If a record below holds a picture, drop the picture and copy everything else exactly.
START STUDY MATERIAL
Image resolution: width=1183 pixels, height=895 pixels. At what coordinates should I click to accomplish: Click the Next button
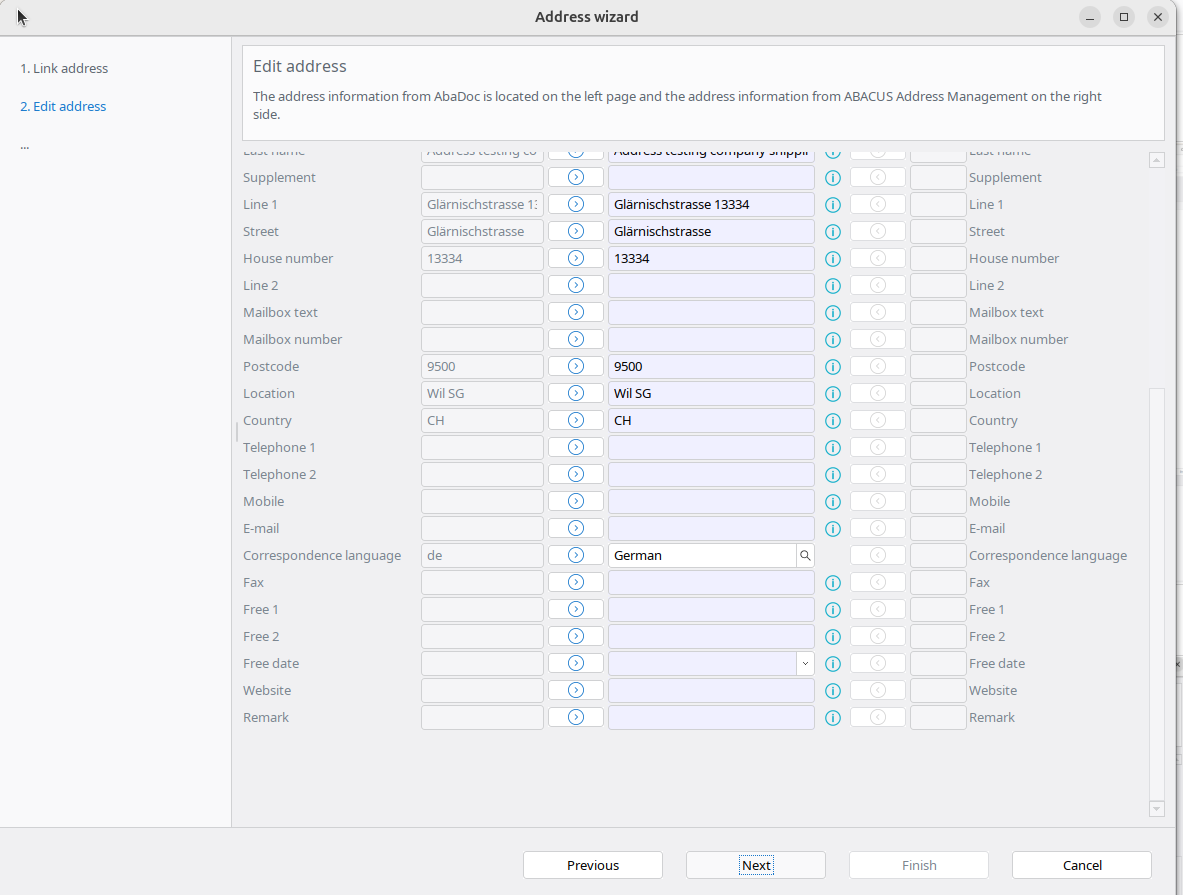tap(755, 866)
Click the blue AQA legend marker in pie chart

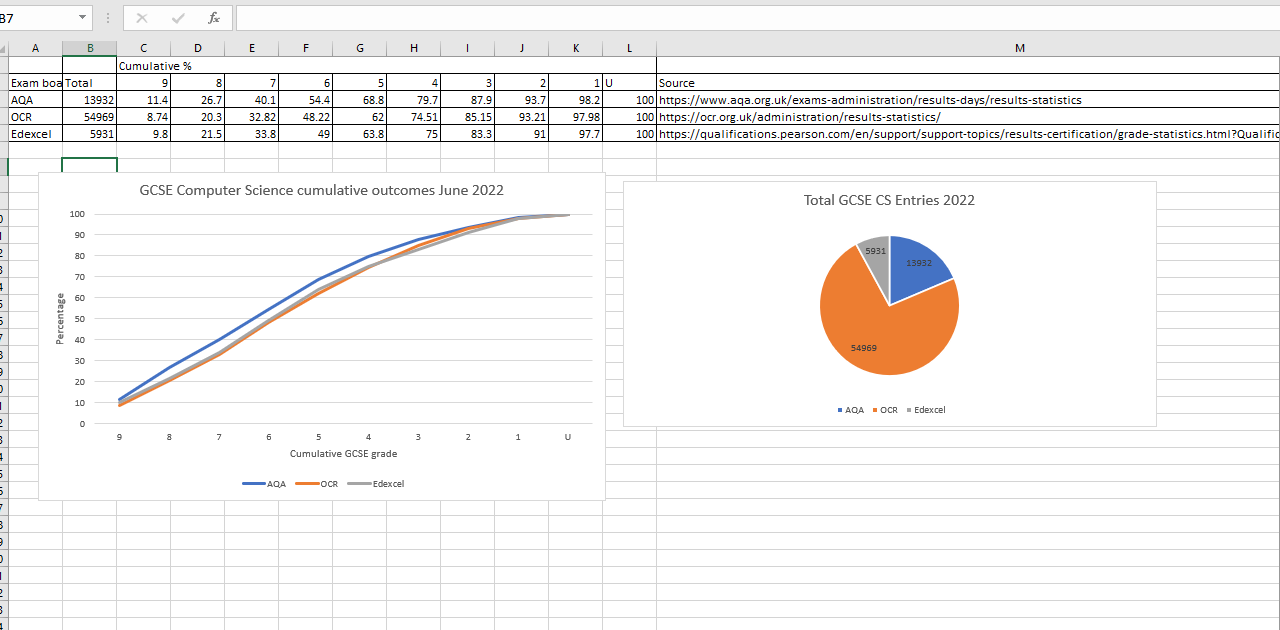tap(838, 409)
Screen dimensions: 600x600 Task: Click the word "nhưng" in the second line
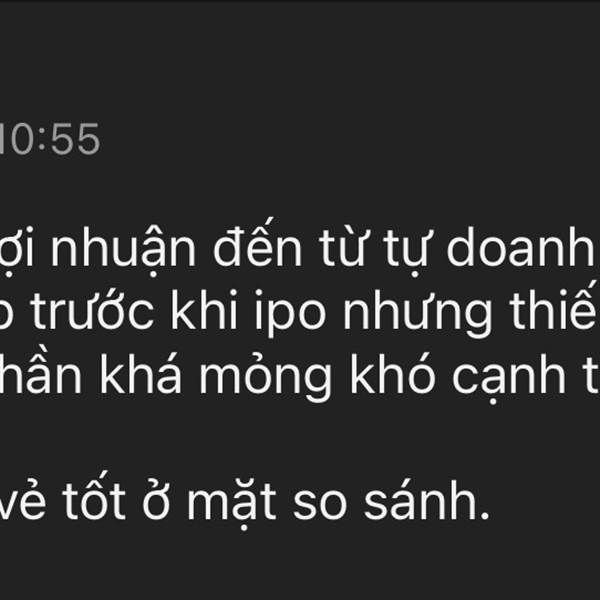(417, 311)
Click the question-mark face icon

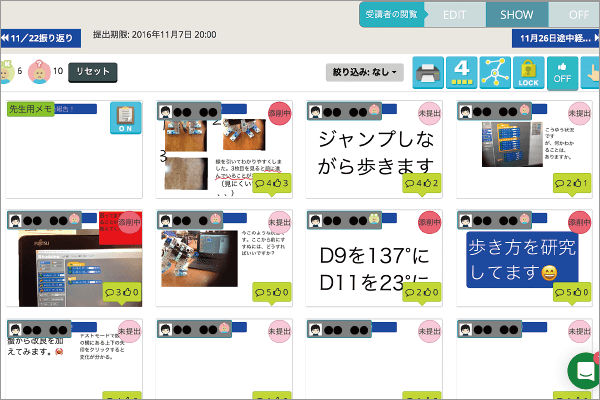coord(39,72)
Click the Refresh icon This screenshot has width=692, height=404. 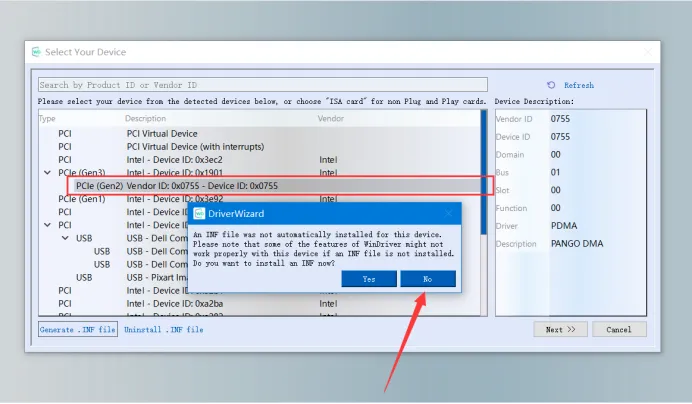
END STUDY MATERIAL
▸ **TASK ANSWER**:
Image resolution: width=1183 pixels, height=895 pixels. At what coordinates should I click to accomplish: Click the Next button
tap(755, 866)
Click the blue AQA legend marker in pie chart

tap(838, 409)
Screen dimensions: 600x600 Task: Click the word "nhưng" in the second line
(417, 311)
Click the question-mark face icon

coord(39,72)
Click the Refresh icon This screenshot has width=692, height=404. 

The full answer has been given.